Convergence

I’ve been struggling lately trying to fully understand why women get themselves into “bad” relationships and get severely burned in the process. By “bad” I mean intentionally doomed — incompatible personalities, differences in values, opposing ideas of what they want to do with their lives.

Guys seem much more isolated from this tendency. And if not, don’t seem to suffer nearly as much in the end as women do.

I spent three hours talking to an old girlfriend tonight about the end of her doomed relationship.

There’s a theory I have that most people innately know the fate (or destiny, dare I use the word) of a relationship within a short amount of time of being around the other person. She confirmed to me that she knew it wasn’t going to work out from the start but she leaped in anyway.

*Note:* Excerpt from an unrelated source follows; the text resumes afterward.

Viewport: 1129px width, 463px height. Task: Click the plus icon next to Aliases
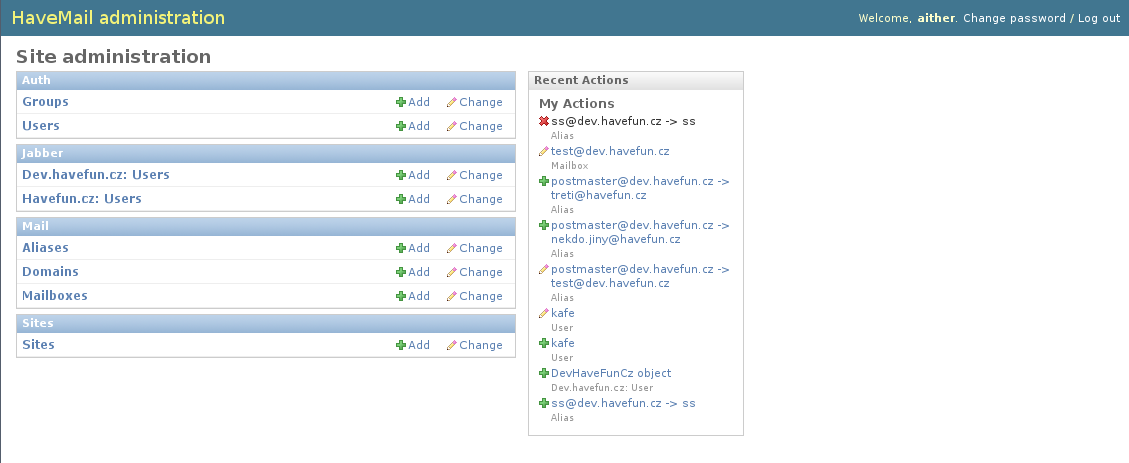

She’s now feeling the trauma of “post relationship” effects. Big time.

We got to talking and eventually I reverted into my normal Perry Mason-mode and I asked her point blank, why did you do it to yourself?

She really didn’t know or understand herself. There was a connection, there was an emotional reaction, it felt good. All she really knew was that she got herself into it and that’s what she wanted at the time.

In trying to feel around for some aspect more tangible — something I could portray in a manner my mind can analyze — a few common themes finally began manfiesting:

1. Emotional Component (which tacitly translates into companionship, sense of belonging)
2. Jesus complex (I can change/convert him!)
3. Forbidden nature of the relationship

I believe the last one on the list is not nearly as as important as I originally believed it was. It is still a very real factor that’s inescapable, in my opinion. But it’s not the main contributer.

#1 is the real culprit. Chemistry and attraction do funny things to girls. Longing. Certainly, they are forces far more powerful and influential to the female psyche than they are to males. It comes back to how more dominant emotional perception is to women.

The highest degree of emotional perception requires a significant other. There’s simply no way around it.

For all the high talk of career potential, higher education and other lofty ideals, women (sub)consciously base their happiness and self worth on who they’re with and the potentials of the future. They always will. It’s probably a good thing.

There is a tangible result of all the turmoil such relationships bring — a more intimate understanding better what they want in their ultimate relationship and what they absolutely do not want.

Maybe some personal growth comes with it. Sometimes. Maybe.

There’s also an emotional intensity brought on by opening and climax of a relationship that also makes girls truly feel alive in a way that’s probably indescribable to emotionally deaf individuals such as myself. Alive in a worthwhile sense. It can’t be mimicked or substituted.

My friend is already repeating history once more. She’s aware of it. She doesn’t care. She’s still trying to understand what she wants and her current path is the only way she can figure out more about it.

Perhaps part of my problem — my inability to fully understand — is that I’ve always known what I wanted out of a relationship (how to actually get there is a completely different matter). A few dates for fun, cool, then it’s time to move on before it gets too serious and expectations start being forged.

Give it a chance, identify desirable and undesirable traits, judge and then move on.

It’s a flawed combination of being open minded while still benchmarking in an all too human (male) way.

But hey — there is no casual dating in the community I’m a member of. A hard truth. But something I have to be careful of.

Of course, maybe me “knowing” what I want is merely a convenient scapegoat for not accepting the absolute perfection that accompanies my expectations. You could objectively argue that it could to some extent, but I believe goal-wise and personality-wise, there’s a lot of leeway for differences and quirks as long as the couple is fundamentally on the same page.

Maybe the only real conclusion I can draw from this is that the cold, mechanical way in which I think is simply incompatible with the way girls behave and think.

Whatever possible consequences that might have for me down the road, I definitely don’t want to think about.